## 問題
対象の文章では、失業保険を受給するための基本的な条件の1つとして、雇用保険に何ヶ月以上加入していることが挙げられていますか。

## 対象の文章
--------
失業保険を受給するためには、幾つか条件があります。
例えば、「雇用保険に12ヶ月以上加入をしている」などは基本的な条件の1つです。
退職の日以前に、1年以上雇用保険の被保険者として働いていれば条件に該当しますので、失業保険受給の手続きが出来るでしょう。
ただ、失業保険の認定を行うハローワークでは、次のような条件を満たしているかどうかもチェックします。
- 本人に再就職する意思があり、仕事をする能力がある
- 積極的に求職活動を行っている
失業保険を貰った後に仕事を探す意欲があるか、という点が失業保険の認定では特に重要になります。
つまり、病気やケガ、妊娠などの事情ですぐに仕事に就けない状態の時には、失業保険給付の条件に該当せず、手当を貰うことが出来ません。
しかしながら、このような事情がある時には、傷病手当の受給期間延長の申請が出来る場合があり、傷病手当を貰うことで生活が出来ます。
病気やケガの場合は、傷病が完治して仕事を始められるようになるまで、どのくらいの時間がかかるかが重要になってきます。
2週間以内で治る軽い傷病については、そのまま通常通りの流れで失業保険の受給が出来て手当を貰える可能性が高いでしょう。
一方、療養に2週間以上かかりそうな時には、傷病手当を利用出来るかもしれません。どのような手当を貰えるのかはあなたの影響されます。
まずは早めに管轄のハローワークで相談をしてみましょう。
まずはハローワークへ!失業保険を受給する時の手続き
失業保険の申請に必要な書類は、退職後に元の勤務先から貰うことになります。
それらの書類に加え、本人確認書類を最寄りのハローワークに持参し、手続きをしていきましょう。
--------
## 提供資料
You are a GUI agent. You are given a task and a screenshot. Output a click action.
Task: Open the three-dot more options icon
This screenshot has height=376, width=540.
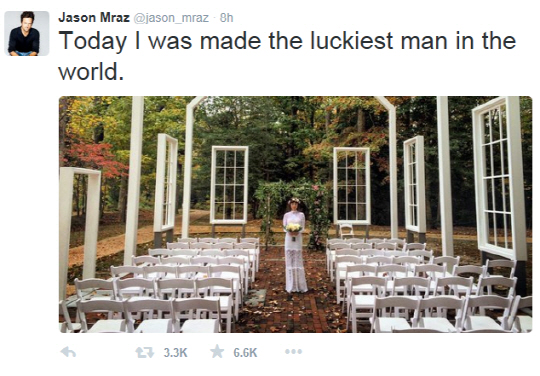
--------
## 以下の結果
12ヶ月以上です。